Parents indicted, then surrender in faith-healing case

Crime - The Oregon City couple are charged with second-degree manslaughter in the death of their daughter

The Oregonian/March 29, 2008

An Oregon City couple whose 15-month-old daughter died this month of medically treatable conditions surrendered to police Friday night hours after a Clackamas County grand jury indicted them.

They are at the heart of a case testing a state law that bars faith healing when it could endanger a child's life.

Based on the jury's findings, arrest warrants were issued for Carl Brent Worthington, 28, and Raylene Worthington, 25, on charges of second-degree manslaughter and second-degree criminal mistreatment in the March 2 death of their daughter, Ava.

At 8:30 p.m., the pair voluntarily surrendered at the Clackamas County Jail, said Detective Jim Strovink, a sheriff's office spokesman. They were held on $250,000 bail each.
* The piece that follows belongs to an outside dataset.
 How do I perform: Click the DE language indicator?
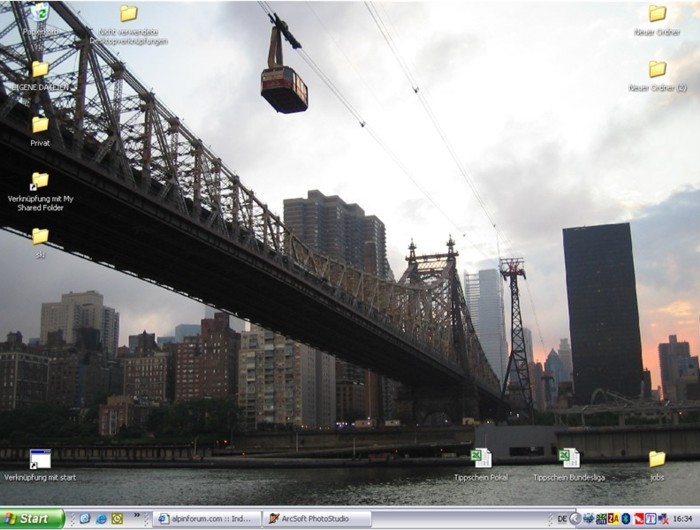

Television reporters soon descended on the jail's entrance, reacting to a tip that the husband and wife would post the $25,000 apiece needed to avoid spending the weekend in jail.

Their first court appearance was set for 1:30 p.m. Monday in Clackamas County Circuit Court.

A deputy state medical examiner determined that Ava died for lack of medical care. The girl suffered from bacterial bronchial pneumonia and a blood infection -- both treatable or preventable with antibiotics.

The parents are members of Oregon City's Followers of Christ, a fundamentalist Christian church that has seen dozens of children buried since the 1950s in the parish cemetery south of Oregon City. Many of them could have been saved by medical intervention, according to a 1998 analysis by The Oregonian.

The cluster of deaths prompted the 1999 Oregon Legislature to debate the issues of religious freedom, parental rights and public responsibility to protect children, culminating in the law allowing prosecution in preventable deaths.

The Worthingtons are the first congregation members to face criminal charges for failing to seek medical treatment for a gravely ill child.